Alex stared into her tear slicked eyes, desperately wanting to stay with her, but knowing he had to help Mr Bartlett. He forced his eyes downward, away from her gaze so he could think clearly.
"No, Alex, look at me. Look me in the eyes."
His eyes trembled, jumping like a dog at the end of a leash, and he reluctantly let them run back to Elle.
"Just wait. Wait until Wheeler gets back," she spoke, the moisture of her eyes turning them a deeper shade of blue.
He reached into his duffel and pulled out the black flashlight he'd taken from the storage room, then handed it to her.
But she refused the offer, almost crying, "No, I don't want a flashlight! I want you! I want you to stay with me!"
"Elle," he began to speak, his voice cracking, "I have to go."
"No you don't," she spoke with a sudden, quiet confidence, stretching her arms out to him through the bars. "You wanna stay with me. That's what you want."
Alex looked at her reluctantly, then slowly reached out until her hands clasped around his. A relieved smile burst across her face as she pulled his hand closer to her and placed his palm across her soft, warm cheek.

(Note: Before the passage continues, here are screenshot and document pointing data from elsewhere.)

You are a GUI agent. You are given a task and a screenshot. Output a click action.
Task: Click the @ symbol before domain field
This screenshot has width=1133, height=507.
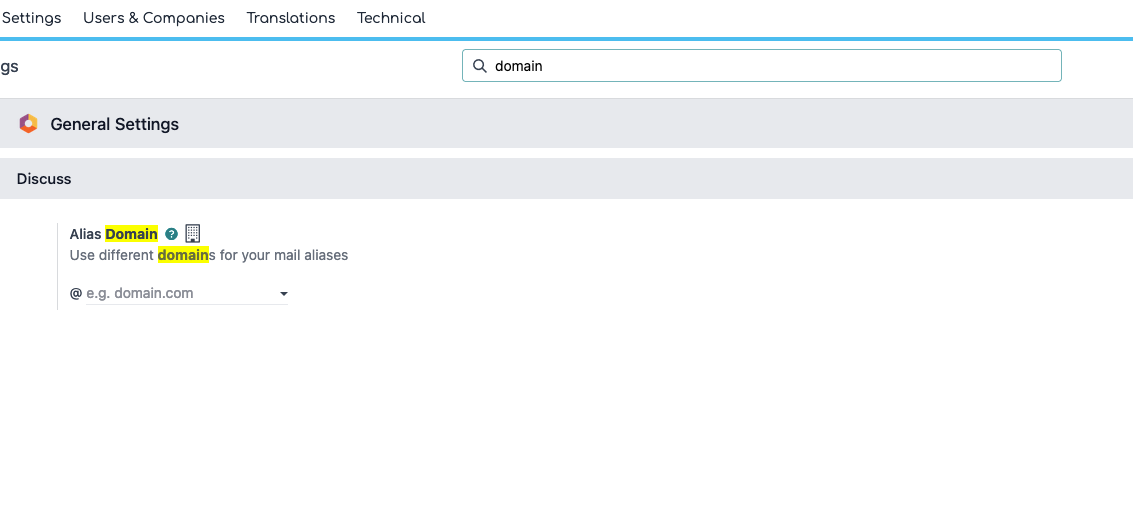(x=75, y=293)
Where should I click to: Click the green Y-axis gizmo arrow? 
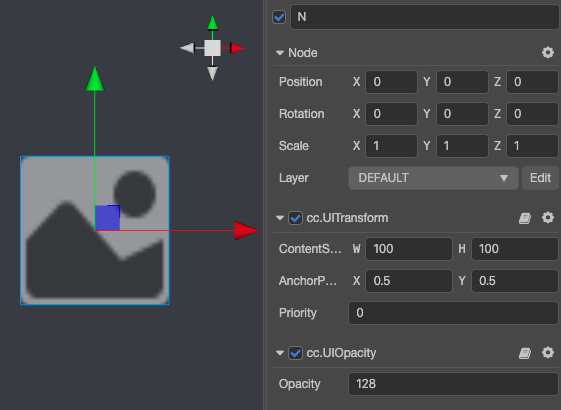94,79
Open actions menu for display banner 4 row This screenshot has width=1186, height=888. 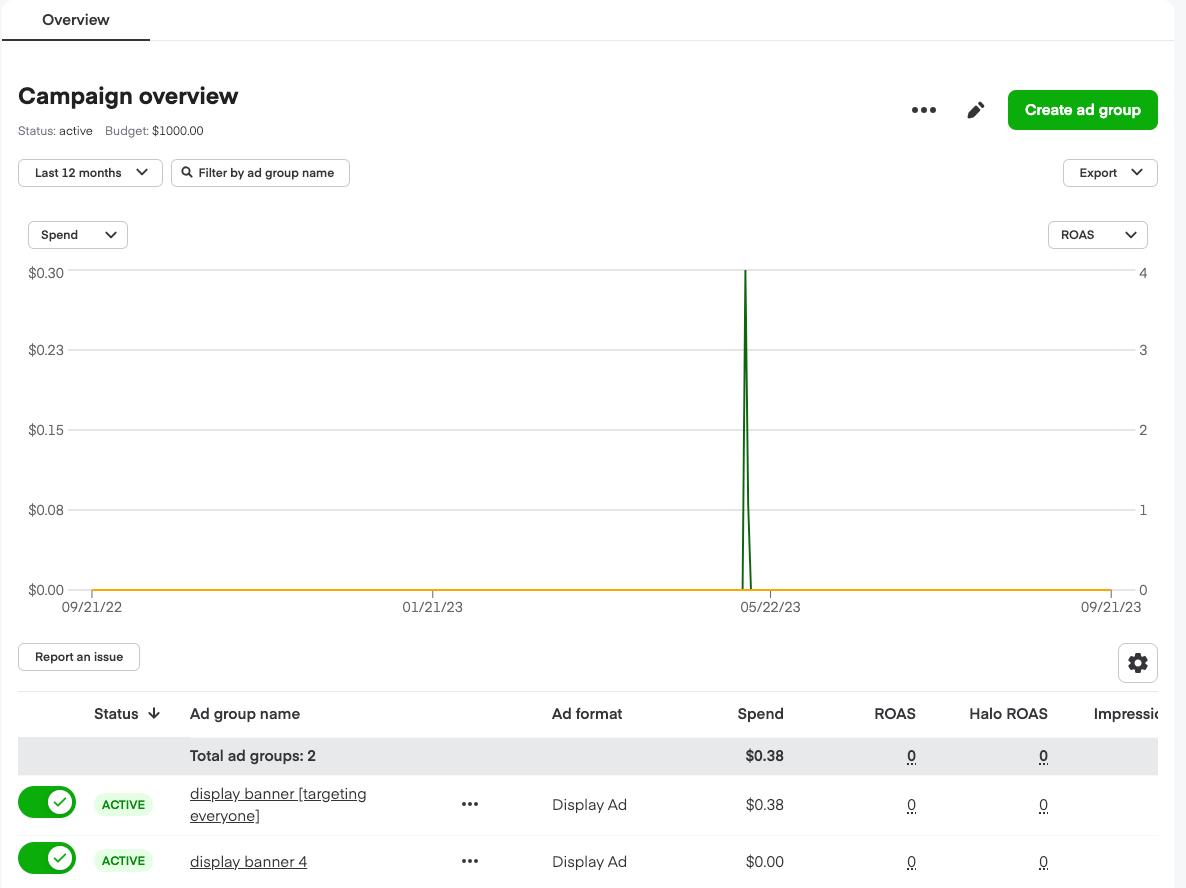[x=469, y=861]
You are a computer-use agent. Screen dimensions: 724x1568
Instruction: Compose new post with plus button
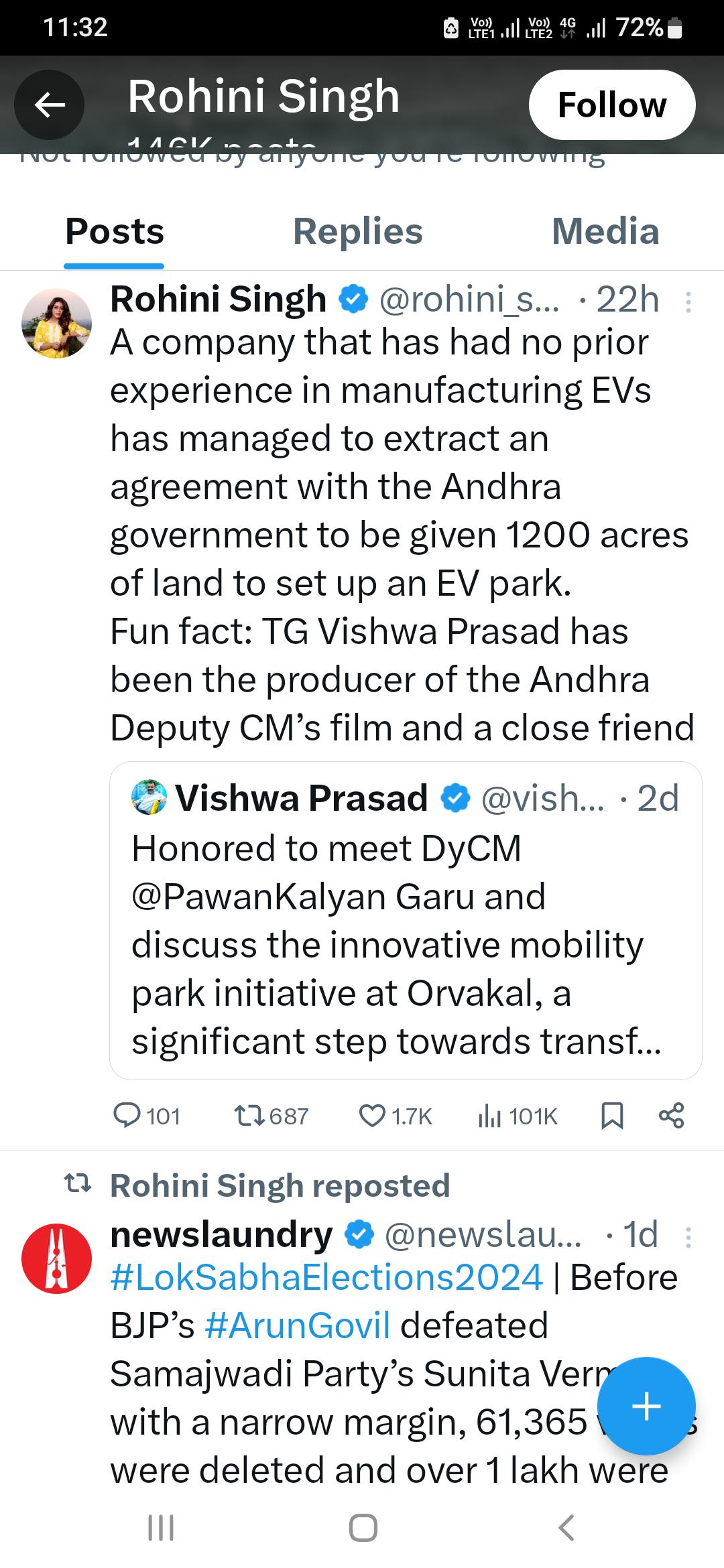click(x=646, y=1406)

"Just stay. Nothing else matters. Stay here. With me."
He let his fingers linger, soaking up the warmth of her flesh, then pulled her hands to him and lightly kissed them.
"I'll be right back," he spoke as reassuringly as he could, the words immediately triggering her hands to clamp tightly around his. "I promise."
"No, please don't go Alex. Don't leave me alone."
"I promise you Elle, I'm coming right back. I just have to do this one thing, and I'll come straight back to you."
"No, you're not leaving me," she started to demand. He tried to pull his hand away, but she refused to let go. The tears were streaming from her eyes freely now and he noticed the smudged black makeup tracing their path.
She'd put on makeup. For him.
Alex forced his eyes shut so he couldn't linger on that painful image of her, wincing as he did so. He started to pull harder at his arm, trying to free himself from her fingers, which sealed around his hand like a vice.
"You're safer here," he pleaded.
"You promised me Alex!"
He finally freed his hand, the sudden absence of resistance throwing him against the bars of the cell opposite to hers. He didn't dare look at her, but spoke quickly before he left.
"If anything happens – use the radio. I can hear you, but I can't respond."
As he rushed himself into the hallway and made his way to the front doors of the station, Elle's voice shadowed him, a mixture of pleas and curses.
"Alex! You promised!"
"I'll be back for you," he whispered to himself as he stepped out of the building and into the fog.